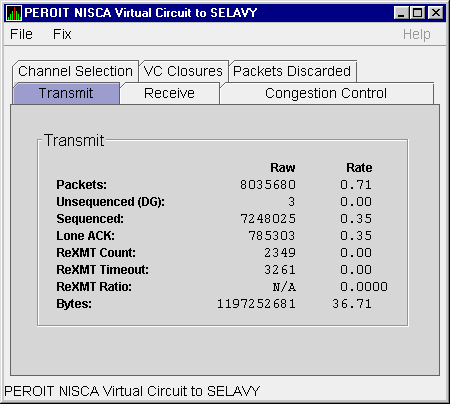The height and width of the screenshot is (404, 450).
Task: Click the Bytes raw value 1197252681
Action: tap(256, 304)
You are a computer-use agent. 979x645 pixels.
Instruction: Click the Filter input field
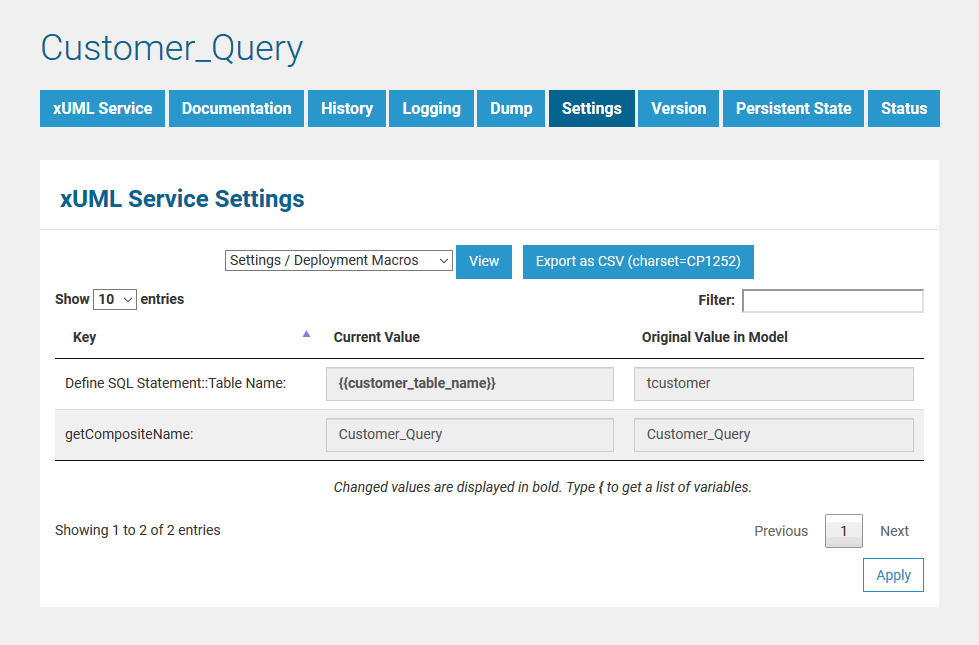832,300
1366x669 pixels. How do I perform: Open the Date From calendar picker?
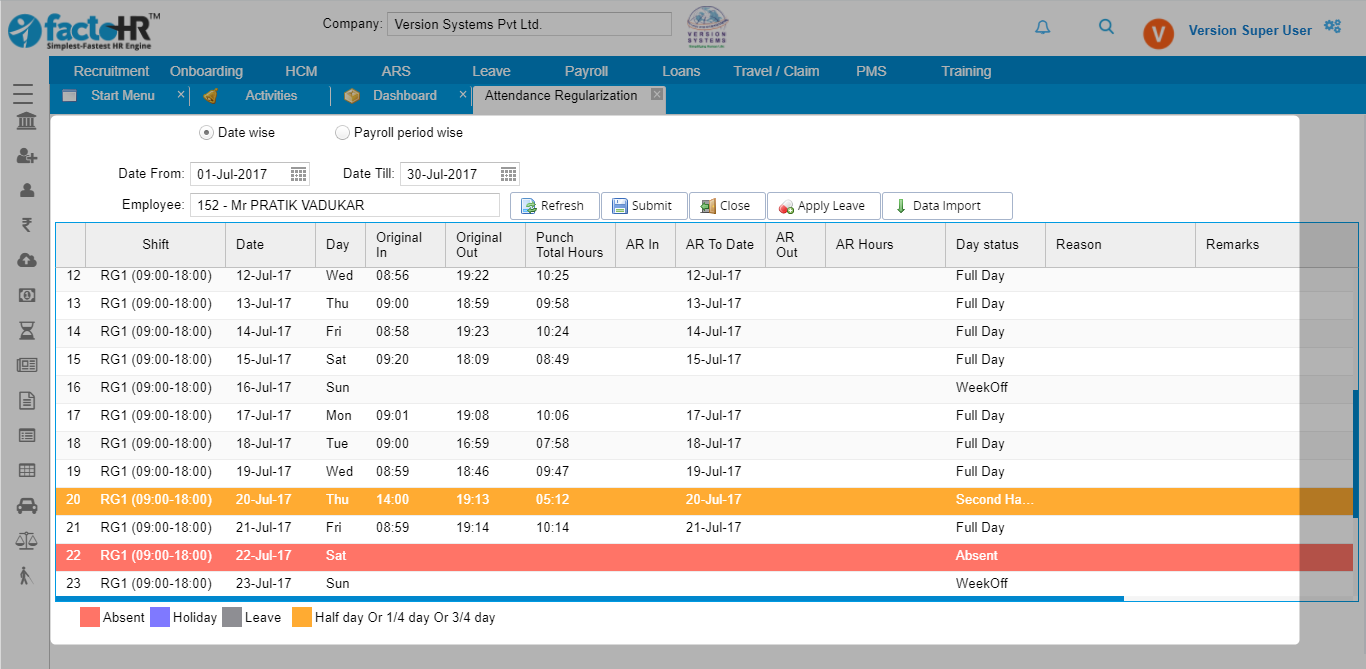point(298,174)
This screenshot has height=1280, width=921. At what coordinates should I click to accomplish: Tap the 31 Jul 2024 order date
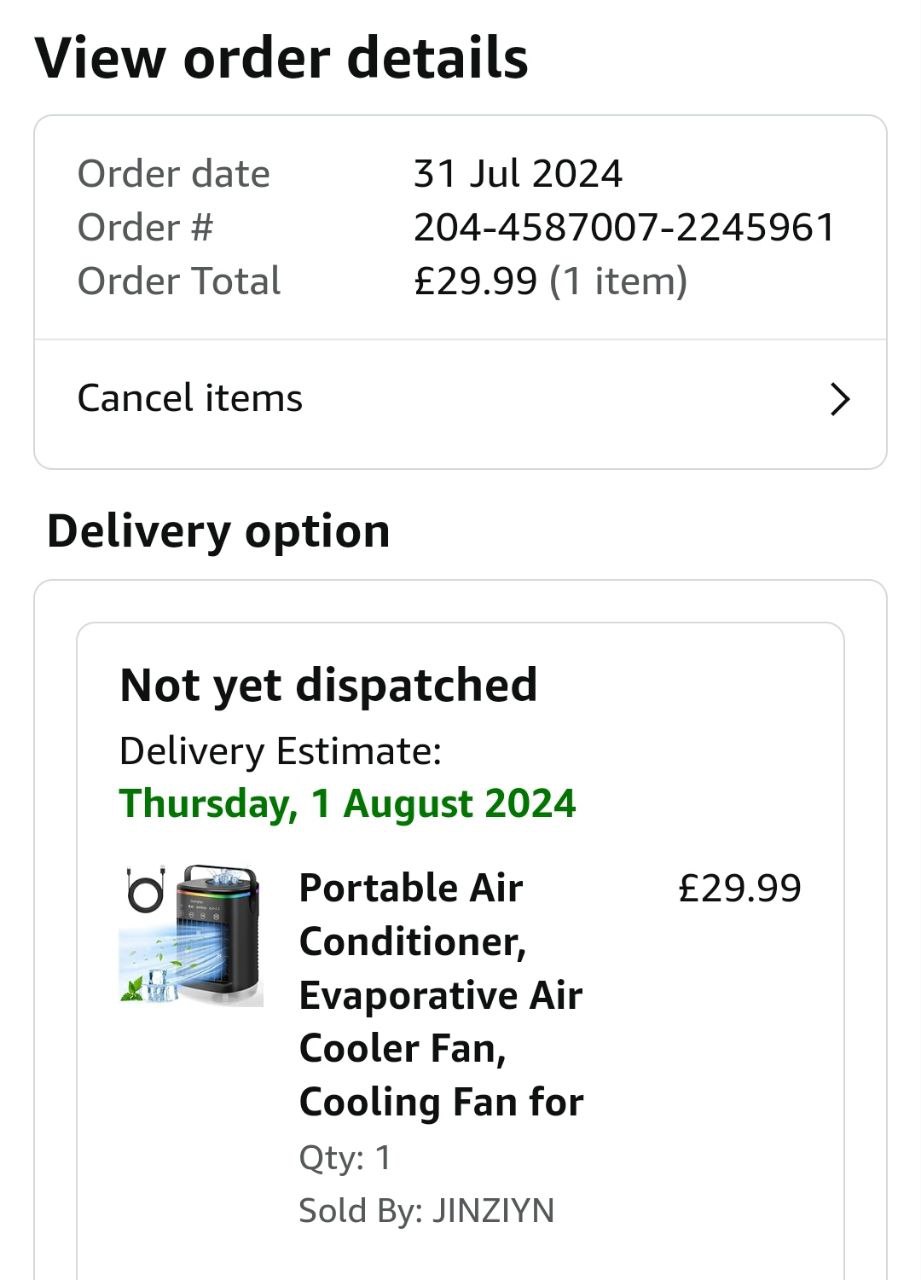point(517,174)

::::

▶ _Aim of the task_
Repeat every row above word for word, and leave the pictures out.

▶ _Solved exercise_
The height and width of the screenshot is (404, 450).
Task: Click the Bytes raw value 1197252681
Action: tap(256, 304)
You are a computer-use agent. 979x645 pixels.
Instruction: Click the Filter input field
832,300
1366x669 pixels. How do I perform: Open the Date From calendar picker?
point(298,174)
This screenshot has height=1280, width=921. At what coordinates should I click to accomplish: Tap the 31 Jul 2024 order date
point(517,174)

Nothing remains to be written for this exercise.